Mrs bautista accelerates her bicycle uniformly along a straight path from 10.5 m/s to rest in 5.2s.
A. What is her acceleration?
B. What is her displacement during this time interval?
a = change in velocity / change in time
= ( 0 - 10.5) / 5.2 m/s^2
x = (1/2) a t^2
= (1/2) * a from above * (5.2) * (5.2)
by the way part B is also the average speed times the time
x = 5.25 * 5.2
To find the answers, we will use the equations of motion for uniformly accelerated motion.
A. To find the acceleration (a), we can use the equation:
v = u + at
Where:
v = final velocity = 0 m/s (because she comes to rest)
u = initial velocity = 10.5 m/s
t = time taken = 5.2 s
By rearranging the equation, we can solve for acceleration (a):
0 = 10.5 + a * 5.2
Subtracting 10.5 from both sides:
-10.5 = 5.2a
Dividing both sides by 5.2:
a = -10.5 / 5.2 = -2.019 m/s^2 (rounded to three decimal places)
Therefore, Mrs. Bautista's acceleration is approximately -2.019 m/s^2 (negative because the bicycle is decelerating).

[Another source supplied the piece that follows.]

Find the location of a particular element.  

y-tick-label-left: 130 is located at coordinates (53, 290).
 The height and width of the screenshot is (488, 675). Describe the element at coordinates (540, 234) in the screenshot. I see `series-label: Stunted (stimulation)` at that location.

B. To find the displacement, we can use another equation of motion:
s = ut + (1/2)at^2
Where:
s = displacement
u = initial velocity = 10.5 m/s
a = acceleration = -2.019 m/s^2
t = time taken = 5.2 s
Plugging in the values:
s = 10.5 * 5.2 + (1/2) * (-2.019) * (5.2)^2
Simplifying the equation:
s = 54.6 - 26.7
s = 27.9 meters
Therefore, Mrs. Bautista's displacement during this time interval is 27.9 meters.